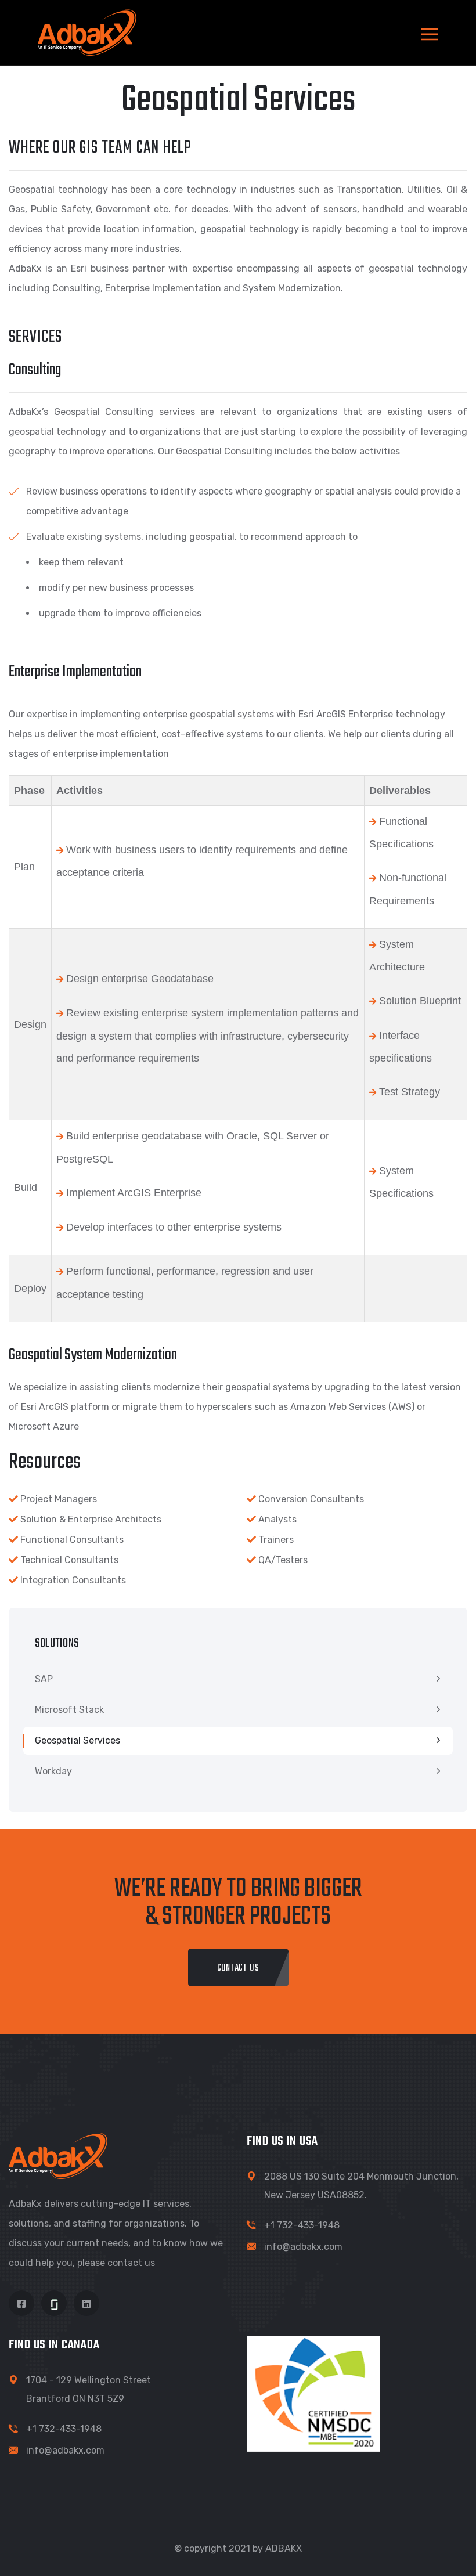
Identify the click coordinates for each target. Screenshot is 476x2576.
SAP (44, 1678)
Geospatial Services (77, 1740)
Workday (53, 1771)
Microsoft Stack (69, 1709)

(Exercise details)
Restate the records above verbatim. Pictures stay out.

(Response to this task)
Identify the click coordinates for each target. Screenshot is 476x2576.
SAP (44, 1678)
Geospatial Services (77, 1740)
Workday (53, 1771)
Microsoft Stack (69, 1709)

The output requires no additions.